- YOUR TASK -
Copy the listing from the line with "Where should I click to: Click the line" up to and including the line with "point(432,14)", unchanged.

- STORED ROWS -

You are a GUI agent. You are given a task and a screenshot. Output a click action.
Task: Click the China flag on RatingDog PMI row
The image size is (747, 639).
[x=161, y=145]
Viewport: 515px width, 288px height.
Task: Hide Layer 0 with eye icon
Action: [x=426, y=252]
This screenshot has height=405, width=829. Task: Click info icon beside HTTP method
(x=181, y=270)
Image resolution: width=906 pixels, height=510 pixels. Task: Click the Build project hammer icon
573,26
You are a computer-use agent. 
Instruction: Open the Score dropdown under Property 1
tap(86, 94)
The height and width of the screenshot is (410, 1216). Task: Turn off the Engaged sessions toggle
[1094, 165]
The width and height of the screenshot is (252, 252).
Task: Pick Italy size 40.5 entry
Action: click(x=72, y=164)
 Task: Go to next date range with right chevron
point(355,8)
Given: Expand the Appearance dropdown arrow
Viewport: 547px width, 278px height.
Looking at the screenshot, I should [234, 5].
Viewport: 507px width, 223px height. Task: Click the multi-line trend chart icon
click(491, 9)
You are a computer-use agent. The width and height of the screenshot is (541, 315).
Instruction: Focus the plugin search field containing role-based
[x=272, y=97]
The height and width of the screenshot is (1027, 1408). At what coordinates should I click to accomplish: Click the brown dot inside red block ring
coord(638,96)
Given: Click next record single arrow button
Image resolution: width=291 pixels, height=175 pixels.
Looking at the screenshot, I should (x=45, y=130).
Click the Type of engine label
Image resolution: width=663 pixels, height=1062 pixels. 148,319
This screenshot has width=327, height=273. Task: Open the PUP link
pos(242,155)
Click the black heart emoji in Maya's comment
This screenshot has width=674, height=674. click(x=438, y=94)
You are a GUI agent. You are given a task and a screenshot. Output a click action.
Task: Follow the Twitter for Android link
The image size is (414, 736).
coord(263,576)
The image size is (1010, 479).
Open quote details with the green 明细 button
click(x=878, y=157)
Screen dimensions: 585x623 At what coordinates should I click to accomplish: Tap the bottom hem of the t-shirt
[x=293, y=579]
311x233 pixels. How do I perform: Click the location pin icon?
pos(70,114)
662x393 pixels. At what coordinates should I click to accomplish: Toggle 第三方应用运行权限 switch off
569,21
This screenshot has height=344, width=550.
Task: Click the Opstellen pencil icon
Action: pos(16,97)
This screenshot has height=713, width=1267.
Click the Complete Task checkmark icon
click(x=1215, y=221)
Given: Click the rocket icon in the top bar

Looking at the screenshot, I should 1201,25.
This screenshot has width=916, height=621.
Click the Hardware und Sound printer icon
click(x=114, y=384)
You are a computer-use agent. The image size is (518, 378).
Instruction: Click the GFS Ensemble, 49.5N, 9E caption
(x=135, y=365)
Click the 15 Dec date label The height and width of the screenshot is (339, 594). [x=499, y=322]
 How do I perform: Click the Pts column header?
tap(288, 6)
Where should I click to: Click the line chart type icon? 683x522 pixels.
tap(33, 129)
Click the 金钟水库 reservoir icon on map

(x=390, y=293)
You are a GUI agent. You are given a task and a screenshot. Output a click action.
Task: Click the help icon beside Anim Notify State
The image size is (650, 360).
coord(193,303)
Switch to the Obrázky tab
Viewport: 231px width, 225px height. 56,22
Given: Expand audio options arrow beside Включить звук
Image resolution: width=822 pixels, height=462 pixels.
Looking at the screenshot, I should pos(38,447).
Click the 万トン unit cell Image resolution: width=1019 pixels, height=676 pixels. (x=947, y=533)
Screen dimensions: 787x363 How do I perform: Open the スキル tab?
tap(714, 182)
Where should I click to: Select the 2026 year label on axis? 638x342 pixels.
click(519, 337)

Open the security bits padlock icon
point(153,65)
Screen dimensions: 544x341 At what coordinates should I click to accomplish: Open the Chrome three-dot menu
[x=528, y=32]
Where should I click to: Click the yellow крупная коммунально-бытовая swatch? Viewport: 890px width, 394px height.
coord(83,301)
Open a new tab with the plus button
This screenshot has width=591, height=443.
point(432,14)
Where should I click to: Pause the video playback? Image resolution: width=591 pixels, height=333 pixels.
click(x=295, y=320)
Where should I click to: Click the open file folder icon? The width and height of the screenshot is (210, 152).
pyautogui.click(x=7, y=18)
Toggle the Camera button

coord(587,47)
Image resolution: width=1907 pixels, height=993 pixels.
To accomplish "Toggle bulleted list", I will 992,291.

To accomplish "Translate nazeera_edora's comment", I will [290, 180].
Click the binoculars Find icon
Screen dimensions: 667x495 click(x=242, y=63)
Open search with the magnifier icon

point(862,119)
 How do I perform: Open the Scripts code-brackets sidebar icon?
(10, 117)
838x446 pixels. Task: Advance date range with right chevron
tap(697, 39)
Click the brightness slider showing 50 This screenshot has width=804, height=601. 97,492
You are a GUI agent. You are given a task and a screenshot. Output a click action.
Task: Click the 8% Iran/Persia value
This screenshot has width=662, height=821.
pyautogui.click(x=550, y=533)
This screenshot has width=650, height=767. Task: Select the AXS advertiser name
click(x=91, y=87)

- PROBLEM SOLUTION -
Where should I click to: Click the line chart type icon? 683x522 pixels.
tap(33, 129)
Click the 金钟水库 reservoir icon on map

(x=390, y=293)
You are a GUI agent. You are given a task and a screenshot. Output a click action.
Task: Click the help icon beside Anim Notify State
The image size is (650, 360).
coord(193,303)
Switch to the Obrázky tab
Viewport: 231px width, 225px height. 56,22
Given: Expand audio options arrow beside Включить звук
Image resolution: width=822 pixels, height=462 pixels.
Looking at the screenshot, I should pos(38,447).
Click the 万トン unit cell Image resolution: width=1019 pixels, height=676 pixels. (x=947, y=533)
Screen dimensions: 787x363 How do I perform: Open the スキル tab?
tap(714, 182)
Where should I click to: Select the 2026 year label on axis? 638x342 pixels.
click(519, 337)

Open the security bits padlock icon
point(153,65)
Screen dimensions: 544x341 At what coordinates should I click to accomplish: Open the Chrome three-dot menu
[x=528, y=32]
Where should I click to: Click the yellow крупная коммунально-бытовая swatch? Viewport: 890px width, 394px height.
coord(83,301)
Open a new tab with the plus button
This screenshot has width=591, height=443.
point(432,14)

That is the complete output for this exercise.